Temps de lecture : 4 min
Rue après rue, le même décor revient inlassablement. À chaque intersection, un épais mur de pavés gris se dresse en travers du chemin. De part et d’autre, de longues bâches de plastique bleu sont hissées en l’air pour bloquer la vue. Certaines voies d’accès sont, elles, totalement bloquées par un poids lourd, garé sauvagement au beau milieu de la route. À l’intérieur de ce camp retranché, les habitants s’affairent avant la nuit. On fait le plein de nourriture, on prend quelques nouvelles des voisins, on emmène à la hâte, dans une brouette, un enfant malade voir un médecin.

La ville de Nusaybin, à cheval sur la frontière turco-syrienne, en est à son cinquième couvre-feu depuis le début de l’été et la reprise des combats entre les forces de sécurité turques et les combattants du Parti des travailleurs du Kurdistan, le PKK. Près de quarante jours de “siège” imposés par le gouverneur local (aux ordres de l’exécutif turc, qui interdit le PKK) pour “pacifier” le territoire. Le quartier de Firat et ses quelques milliers d’âmes sont en première ligne de cette vaste opération militaire, lancée par Ankara pour nettoyer le sud-est – à majorité kurde – des forces du PKK, “quartier par quartier, maison par maison, rue par rue”, comme ne cesse de le rappeler le Premier ministre turc Ahmet Davutoglu.

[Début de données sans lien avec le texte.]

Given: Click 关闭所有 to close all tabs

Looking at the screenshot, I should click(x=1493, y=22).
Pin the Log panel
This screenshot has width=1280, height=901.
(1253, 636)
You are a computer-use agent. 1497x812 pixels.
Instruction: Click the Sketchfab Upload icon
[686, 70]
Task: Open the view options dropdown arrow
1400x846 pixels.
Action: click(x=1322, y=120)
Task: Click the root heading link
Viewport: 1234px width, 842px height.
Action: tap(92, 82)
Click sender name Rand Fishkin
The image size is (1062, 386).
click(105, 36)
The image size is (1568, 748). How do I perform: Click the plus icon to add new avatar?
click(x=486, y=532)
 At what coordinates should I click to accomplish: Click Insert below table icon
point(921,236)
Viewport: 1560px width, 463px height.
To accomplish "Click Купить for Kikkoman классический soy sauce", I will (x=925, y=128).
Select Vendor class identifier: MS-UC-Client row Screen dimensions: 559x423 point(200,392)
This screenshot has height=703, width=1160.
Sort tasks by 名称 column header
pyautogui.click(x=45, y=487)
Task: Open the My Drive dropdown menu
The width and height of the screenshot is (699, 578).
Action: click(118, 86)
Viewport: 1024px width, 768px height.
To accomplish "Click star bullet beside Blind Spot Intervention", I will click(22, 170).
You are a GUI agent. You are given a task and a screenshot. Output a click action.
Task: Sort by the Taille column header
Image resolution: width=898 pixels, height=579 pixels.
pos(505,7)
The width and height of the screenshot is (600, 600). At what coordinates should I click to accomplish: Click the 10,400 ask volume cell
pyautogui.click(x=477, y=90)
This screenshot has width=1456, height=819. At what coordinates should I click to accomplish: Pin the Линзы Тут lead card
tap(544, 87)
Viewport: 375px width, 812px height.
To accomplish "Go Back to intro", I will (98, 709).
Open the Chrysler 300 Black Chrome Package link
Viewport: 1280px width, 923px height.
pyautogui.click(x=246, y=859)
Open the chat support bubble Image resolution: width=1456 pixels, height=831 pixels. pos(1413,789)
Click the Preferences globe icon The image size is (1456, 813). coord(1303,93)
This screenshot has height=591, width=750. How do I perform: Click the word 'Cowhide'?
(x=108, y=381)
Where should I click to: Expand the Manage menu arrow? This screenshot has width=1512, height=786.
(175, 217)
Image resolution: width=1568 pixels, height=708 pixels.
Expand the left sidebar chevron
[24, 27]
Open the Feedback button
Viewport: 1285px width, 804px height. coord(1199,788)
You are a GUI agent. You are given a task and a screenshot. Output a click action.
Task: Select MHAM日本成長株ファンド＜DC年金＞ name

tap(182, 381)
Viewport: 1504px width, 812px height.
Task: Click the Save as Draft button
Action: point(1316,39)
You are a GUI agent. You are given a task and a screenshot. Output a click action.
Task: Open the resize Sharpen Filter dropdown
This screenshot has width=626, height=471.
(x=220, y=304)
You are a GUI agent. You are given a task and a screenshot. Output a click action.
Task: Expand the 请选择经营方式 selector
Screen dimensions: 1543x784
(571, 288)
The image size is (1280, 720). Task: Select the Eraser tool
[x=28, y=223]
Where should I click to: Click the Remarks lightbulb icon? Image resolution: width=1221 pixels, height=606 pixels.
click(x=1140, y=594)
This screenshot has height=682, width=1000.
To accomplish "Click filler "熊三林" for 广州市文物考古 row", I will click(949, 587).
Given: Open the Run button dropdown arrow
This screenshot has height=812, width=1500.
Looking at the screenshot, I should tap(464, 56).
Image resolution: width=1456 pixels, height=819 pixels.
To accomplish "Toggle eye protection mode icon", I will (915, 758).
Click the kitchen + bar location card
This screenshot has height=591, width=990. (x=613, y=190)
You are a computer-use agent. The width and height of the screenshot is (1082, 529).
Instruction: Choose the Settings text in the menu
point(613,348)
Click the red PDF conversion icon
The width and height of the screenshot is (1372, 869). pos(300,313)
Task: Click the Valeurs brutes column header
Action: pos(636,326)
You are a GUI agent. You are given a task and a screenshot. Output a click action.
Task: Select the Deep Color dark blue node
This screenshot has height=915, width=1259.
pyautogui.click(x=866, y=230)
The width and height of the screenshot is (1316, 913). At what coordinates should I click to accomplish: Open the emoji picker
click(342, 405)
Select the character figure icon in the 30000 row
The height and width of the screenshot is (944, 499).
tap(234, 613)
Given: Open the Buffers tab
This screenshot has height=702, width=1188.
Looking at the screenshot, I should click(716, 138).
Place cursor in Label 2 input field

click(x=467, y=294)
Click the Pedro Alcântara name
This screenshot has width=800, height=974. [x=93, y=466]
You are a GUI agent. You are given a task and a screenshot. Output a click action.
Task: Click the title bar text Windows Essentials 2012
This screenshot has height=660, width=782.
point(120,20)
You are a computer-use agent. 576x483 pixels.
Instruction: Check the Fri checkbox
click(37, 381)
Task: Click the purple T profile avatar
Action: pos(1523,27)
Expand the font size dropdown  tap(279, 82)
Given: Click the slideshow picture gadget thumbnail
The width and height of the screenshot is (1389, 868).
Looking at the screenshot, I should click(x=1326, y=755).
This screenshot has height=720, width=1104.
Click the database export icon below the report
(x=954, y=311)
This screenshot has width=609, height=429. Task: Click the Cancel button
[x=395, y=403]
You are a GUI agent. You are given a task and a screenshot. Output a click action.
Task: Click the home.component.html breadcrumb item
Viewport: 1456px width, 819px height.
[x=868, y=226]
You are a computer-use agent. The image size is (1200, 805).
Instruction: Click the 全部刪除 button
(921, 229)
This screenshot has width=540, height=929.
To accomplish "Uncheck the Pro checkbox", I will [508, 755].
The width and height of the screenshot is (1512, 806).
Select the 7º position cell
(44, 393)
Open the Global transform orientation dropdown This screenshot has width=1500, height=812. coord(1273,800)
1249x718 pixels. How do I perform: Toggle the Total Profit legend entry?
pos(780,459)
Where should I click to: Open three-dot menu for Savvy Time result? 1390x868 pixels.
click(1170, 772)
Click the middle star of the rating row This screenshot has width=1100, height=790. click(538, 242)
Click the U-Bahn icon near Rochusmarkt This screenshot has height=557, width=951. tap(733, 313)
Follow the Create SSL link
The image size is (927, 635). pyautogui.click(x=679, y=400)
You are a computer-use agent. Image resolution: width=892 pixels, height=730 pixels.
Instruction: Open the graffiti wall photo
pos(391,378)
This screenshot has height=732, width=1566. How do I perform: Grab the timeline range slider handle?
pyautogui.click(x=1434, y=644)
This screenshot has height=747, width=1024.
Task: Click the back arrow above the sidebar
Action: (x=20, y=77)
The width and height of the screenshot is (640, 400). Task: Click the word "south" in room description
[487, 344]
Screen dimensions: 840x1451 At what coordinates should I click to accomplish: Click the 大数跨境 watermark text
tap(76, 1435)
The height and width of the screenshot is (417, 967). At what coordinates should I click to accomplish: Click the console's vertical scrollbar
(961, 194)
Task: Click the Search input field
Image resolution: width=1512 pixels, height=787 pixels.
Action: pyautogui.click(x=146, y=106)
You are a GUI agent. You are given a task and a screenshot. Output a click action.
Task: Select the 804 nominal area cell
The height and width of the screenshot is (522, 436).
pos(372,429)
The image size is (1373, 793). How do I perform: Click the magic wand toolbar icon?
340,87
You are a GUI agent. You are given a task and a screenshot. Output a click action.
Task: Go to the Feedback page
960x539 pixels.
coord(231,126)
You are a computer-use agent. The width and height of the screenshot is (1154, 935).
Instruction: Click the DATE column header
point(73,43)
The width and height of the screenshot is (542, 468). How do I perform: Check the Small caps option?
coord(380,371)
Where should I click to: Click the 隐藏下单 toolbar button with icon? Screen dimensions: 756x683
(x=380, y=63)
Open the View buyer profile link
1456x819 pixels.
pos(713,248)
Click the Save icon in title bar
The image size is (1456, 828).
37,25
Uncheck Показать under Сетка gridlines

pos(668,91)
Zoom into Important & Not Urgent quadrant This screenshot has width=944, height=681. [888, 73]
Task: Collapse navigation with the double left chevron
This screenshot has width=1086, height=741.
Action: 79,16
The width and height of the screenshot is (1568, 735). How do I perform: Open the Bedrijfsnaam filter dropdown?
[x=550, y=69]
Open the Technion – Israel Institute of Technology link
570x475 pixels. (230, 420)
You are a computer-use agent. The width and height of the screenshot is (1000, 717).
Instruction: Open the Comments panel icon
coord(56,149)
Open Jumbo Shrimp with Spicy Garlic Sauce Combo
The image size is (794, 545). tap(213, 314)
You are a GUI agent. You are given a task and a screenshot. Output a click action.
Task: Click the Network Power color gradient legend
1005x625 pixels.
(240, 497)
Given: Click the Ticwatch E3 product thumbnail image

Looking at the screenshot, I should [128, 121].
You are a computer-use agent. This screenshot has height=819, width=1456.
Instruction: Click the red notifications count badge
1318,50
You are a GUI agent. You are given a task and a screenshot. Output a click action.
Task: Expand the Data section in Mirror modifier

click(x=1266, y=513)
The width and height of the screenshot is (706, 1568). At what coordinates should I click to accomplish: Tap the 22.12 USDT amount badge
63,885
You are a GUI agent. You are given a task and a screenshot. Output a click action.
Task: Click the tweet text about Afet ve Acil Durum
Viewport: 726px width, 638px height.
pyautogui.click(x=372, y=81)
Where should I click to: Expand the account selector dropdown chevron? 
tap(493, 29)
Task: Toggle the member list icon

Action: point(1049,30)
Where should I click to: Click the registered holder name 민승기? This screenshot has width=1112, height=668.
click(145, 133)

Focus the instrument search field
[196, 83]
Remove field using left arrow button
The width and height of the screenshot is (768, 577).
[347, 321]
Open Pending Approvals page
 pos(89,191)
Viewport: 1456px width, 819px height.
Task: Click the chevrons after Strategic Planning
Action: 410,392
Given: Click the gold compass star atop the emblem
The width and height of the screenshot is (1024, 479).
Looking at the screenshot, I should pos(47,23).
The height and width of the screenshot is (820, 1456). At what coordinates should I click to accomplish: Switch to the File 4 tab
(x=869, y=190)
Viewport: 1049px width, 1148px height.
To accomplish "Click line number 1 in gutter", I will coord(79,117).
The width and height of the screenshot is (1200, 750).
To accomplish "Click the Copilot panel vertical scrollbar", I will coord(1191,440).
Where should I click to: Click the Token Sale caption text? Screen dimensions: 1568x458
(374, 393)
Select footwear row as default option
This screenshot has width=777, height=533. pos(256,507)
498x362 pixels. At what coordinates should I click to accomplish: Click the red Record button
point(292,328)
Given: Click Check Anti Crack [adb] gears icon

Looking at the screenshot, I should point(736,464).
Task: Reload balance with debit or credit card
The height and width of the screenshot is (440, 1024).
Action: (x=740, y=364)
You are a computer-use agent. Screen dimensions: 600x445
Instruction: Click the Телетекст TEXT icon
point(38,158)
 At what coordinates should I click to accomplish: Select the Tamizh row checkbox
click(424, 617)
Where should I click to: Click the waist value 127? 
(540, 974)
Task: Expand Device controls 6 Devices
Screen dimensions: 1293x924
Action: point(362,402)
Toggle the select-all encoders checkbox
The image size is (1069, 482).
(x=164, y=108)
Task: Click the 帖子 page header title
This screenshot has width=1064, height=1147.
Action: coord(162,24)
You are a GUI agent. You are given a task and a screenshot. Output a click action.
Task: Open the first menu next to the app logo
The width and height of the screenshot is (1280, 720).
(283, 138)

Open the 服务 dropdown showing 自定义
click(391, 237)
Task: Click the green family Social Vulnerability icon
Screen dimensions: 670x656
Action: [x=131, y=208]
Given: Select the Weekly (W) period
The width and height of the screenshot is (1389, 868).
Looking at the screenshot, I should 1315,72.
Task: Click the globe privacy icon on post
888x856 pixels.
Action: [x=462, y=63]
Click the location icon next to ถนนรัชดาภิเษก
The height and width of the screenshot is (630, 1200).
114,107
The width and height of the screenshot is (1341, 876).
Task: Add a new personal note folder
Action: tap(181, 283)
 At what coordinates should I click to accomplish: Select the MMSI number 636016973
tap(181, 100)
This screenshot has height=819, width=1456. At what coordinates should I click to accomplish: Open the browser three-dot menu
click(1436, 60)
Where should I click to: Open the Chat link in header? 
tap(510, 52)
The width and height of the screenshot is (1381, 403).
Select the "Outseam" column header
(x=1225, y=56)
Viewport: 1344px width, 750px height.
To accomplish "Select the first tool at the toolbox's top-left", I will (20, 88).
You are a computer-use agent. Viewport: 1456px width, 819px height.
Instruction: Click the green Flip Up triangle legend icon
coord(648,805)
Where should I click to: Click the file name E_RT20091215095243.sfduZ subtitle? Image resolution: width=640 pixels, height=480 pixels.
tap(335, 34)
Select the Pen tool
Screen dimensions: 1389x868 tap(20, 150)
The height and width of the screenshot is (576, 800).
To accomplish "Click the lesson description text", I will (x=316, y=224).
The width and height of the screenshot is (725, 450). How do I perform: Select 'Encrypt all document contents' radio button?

Malgré le climat de violence et les privations des dernières semaines, le PKK a toujours bonne presse dans le quartier. “Il y a des raisons historiques à cela”, expliquent des riverains. En effet, bon nombre des habitants de Firat ont été chassés de leurs villages par l’armée turque, dans les années 90, au plus fort de la guerre entre Ankara et l’organisation kurde, qui a fait 40 000 victimes depuis 1984. Une rancœur tenace contre le Devlet (l’État turc) qui se mêle à un sentiment de fierté, puisqu’à quelques kilomètres de là, par-delà la frontière, le PYD, cousin syrien du PKK, et ses combattants, les YPG – dont le drapeau flotte parfois au-dessus des rues de Firat –, contrôlent désormais une large bande de territoire au nord de la Syrie et tiennent tête aux djihadistes de l’État islamique.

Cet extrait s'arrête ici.